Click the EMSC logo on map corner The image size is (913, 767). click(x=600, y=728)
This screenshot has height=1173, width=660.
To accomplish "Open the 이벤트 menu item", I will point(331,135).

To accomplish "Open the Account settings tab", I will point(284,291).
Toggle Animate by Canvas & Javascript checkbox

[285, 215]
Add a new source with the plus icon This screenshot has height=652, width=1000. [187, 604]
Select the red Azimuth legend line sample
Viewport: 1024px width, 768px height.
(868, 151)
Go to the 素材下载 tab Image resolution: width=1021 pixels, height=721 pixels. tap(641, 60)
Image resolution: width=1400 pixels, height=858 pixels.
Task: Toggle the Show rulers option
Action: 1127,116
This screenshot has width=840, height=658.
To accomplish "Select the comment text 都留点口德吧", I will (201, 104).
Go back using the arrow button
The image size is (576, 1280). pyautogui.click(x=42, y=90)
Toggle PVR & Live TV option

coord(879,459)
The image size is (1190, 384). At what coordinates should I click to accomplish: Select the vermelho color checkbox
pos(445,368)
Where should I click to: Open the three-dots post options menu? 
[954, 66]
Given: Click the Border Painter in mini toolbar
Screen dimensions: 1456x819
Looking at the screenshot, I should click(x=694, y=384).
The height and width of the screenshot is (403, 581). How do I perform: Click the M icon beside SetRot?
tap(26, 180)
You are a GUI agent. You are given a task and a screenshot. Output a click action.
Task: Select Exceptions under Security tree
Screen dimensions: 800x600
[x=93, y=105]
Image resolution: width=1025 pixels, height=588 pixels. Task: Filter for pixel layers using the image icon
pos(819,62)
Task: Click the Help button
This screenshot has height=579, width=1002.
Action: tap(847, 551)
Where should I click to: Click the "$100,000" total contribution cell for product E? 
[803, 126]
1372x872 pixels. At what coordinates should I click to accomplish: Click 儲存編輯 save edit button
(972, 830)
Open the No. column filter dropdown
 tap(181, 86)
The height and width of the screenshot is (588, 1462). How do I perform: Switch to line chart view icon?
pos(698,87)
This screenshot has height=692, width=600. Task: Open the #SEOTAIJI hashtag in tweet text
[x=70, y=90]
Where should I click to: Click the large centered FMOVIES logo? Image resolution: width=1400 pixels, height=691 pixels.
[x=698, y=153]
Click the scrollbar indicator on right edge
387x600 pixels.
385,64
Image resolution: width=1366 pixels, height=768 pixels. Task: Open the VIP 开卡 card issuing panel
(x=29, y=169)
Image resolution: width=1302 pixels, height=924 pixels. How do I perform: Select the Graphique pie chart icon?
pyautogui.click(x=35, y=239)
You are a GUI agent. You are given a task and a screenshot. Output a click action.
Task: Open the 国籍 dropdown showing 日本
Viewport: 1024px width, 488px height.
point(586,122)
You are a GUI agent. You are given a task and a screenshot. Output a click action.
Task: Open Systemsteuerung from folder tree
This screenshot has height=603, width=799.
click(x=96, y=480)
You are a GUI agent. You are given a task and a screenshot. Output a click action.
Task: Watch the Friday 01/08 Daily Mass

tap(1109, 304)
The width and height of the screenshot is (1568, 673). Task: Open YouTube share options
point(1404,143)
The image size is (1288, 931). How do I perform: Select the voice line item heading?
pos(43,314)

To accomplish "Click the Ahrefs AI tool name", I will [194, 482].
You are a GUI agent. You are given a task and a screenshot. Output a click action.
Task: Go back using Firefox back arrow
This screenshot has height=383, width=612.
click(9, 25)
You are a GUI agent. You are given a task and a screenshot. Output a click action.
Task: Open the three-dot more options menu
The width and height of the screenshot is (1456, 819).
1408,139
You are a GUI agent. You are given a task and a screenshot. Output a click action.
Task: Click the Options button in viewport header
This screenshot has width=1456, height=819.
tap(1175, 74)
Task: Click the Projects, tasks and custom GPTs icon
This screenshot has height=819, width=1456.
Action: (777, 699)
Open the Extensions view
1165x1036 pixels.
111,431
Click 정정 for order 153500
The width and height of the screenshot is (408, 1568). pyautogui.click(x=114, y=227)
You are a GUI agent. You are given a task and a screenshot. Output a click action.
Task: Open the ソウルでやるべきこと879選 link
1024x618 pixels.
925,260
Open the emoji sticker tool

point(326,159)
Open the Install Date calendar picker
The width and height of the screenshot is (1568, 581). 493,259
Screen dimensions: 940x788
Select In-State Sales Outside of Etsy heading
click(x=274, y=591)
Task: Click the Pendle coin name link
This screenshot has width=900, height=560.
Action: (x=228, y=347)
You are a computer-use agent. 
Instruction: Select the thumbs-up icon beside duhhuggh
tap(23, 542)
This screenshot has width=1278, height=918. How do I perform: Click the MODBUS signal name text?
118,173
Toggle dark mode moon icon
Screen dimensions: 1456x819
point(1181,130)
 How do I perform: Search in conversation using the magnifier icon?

○ ○ ○ ○ ○

» WORK REQUIRED
Switch "Help button" to "Support button" in the lines above and write them out again with nothing else changed.

» RESPONSE TO THIS EXERCISE
Click the EMSC logo on map corner The image size is (913, 767). click(x=600, y=728)
This screenshot has height=1173, width=660.
To accomplish "Open the 이벤트 menu item", I will point(331,135).

To accomplish "Open the Account settings tab", I will point(284,291).
Toggle Animate by Canvas & Javascript checkbox

[285, 215]
Add a new source with the plus icon This screenshot has height=652, width=1000. [187, 604]
Select the red Azimuth legend line sample
Viewport: 1024px width, 768px height.
(868, 151)
Go to the 素材下载 tab Image resolution: width=1021 pixels, height=721 pixels. tap(641, 60)
Image resolution: width=1400 pixels, height=858 pixels.
Task: Toggle the Show rulers option
Action: 1127,116
This screenshot has width=840, height=658.
To accomplish "Select the comment text 都留点口德吧", I will (201, 104).
Go back using the arrow button
The image size is (576, 1280). pyautogui.click(x=42, y=90)
Toggle PVR & Live TV option

coord(879,459)
The image size is (1190, 384). At what coordinates should I click to accomplish: Select the vermelho color checkbox
pos(445,368)
Where should I click to: Open the three-dots post options menu? 
[954, 66]
Given: Click the Border Painter in mini toolbar
Screen dimensions: 1456x819
Looking at the screenshot, I should click(x=694, y=384).
The height and width of the screenshot is (403, 581). How do I perform: Click the M icon beside SetRot?
tap(26, 180)
You are a GUI agent. You are given a task and a screenshot. Output a click action.
Task: Select Exceptions under Security tree
Screen dimensions: 800x600
[x=93, y=105]
Image resolution: width=1025 pixels, height=588 pixels. Task: Filter for pixel layers using the image icon
pos(819,62)
Task: Click the Support button
This screenshot has height=579, width=1002.
Action: tap(847, 551)
Where should I click to: Click the "$100,000" total contribution cell for product E? 
[803, 126]
1372x872 pixels. At what coordinates should I click to accomplish: Click 儲存編輯 save edit button
(972, 830)
Open the No. column filter dropdown
 tap(181, 86)
The height and width of the screenshot is (588, 1462). How do I perform: Switch to line chart view icon?
pos(698,87)
This screenshot has height=692, width=600. Task: Open the #SEOTAIJI hashtag in tweet text
[x=70, y=90]
Where should I click to: Click the large centered FMOVIES logo? Image resolution: width=1400 pixels, height=691 pixels.
[x=698, y=153]
Click the scrollbar indicator on right edge
387x600 pixels.
385,64
Image resolution: width=1366 pixels, height=768 pixels. Task: Open the VIP 开卡 card issuing panel
(x=29, y=169)
Image resolution: width=1302 pixels, height=924 pixels. How do I perform: Select the Graphique pie chart icon?
pyautogui.click(x=35, y=239)
You are a GUI agent. You are given a task and a screenshot. Output a click action.
Task: Open the 国籍 dropdown showing 日本
Viewport: 1024px width, 488px height.
point(586,122)
You are a GUI agent. You are given a task and a screenshot. Output a click action.
Task: Open Systemsteuerung from folder tree
This screenshot has height=603, width=799.
click(x=96, y=480)
You are a GUI agent. You are given a task and a screenshot. Output a click action.
Task: Watch the Friday 01/08 Daily Mass

tap(1109, 304)
The width and height of the screenshot is (1568, 673). Task: Open YouTube share options
point(1404,143)
The image size is (1288, 931). How do I perform: Select the voice line item heading?
pos(43,314)

To accomplish "Click the Ahrefs AI tool name", I will [194, 482].
You are a GUI agent. You are given a task and a screenshot. Output a click action.
Task: Go back using Firefox back arrow
This screenshot has height=383, width=612.
click(9, 25)
You are a GUI agent. You are given a task and a screenshot. Output a click action.
Task: Open the three-dot more options menu
The width and height of the screenshot is (1456, 819).
1408,139
You are a GUI agent. You are given a task and a screenshot. Output a click action.
Task: Click the Options button in viewport header
This screenshot has width=1456, height=819.
tap(1175, 74)
Task: Click the Projects, tasks and custom GPTs icon
This screenshot has height=819, width=1456.
Action: (777, 699)
Open the Extensions view
1165x1036 pixels.
111,431
Click 정정 for order 153500
The width and height of the screenshot is (408, 1568). pyautogui.click(x=114, y=227)
You are a GUI agent. You are given a task and a screenshot. Output a click action.
Task: Open the ソウルでやるべきこと879選 link
1024x618 pixels.
925,260
Open the emoji sticker tool

point(326,159)
Open the Install Date calendar picker
The width and height of the screenshot is (1568, 581). 493,259
Screen dimensions: 940x788
Select In-State Sales Outside of Etsy heading
click(x=274, y=591)
Task: Click the Pendle coin name link
This screenshot has width=900, height=560.
Action: (x=228, y=347)
You are a computer-use agent. 
Instruction: Select the thumbs-up icon beside duhhuggh
tap(23, 542)
This screenshot has width=1278, height=918. How do I perform: Click the MODBUS signal name text?
118,173
Toggle dark mode moon icon
Screen dimensions: 1456x819
point(1181,130)
 How do I perform: Search in conversation using the magnifier icon?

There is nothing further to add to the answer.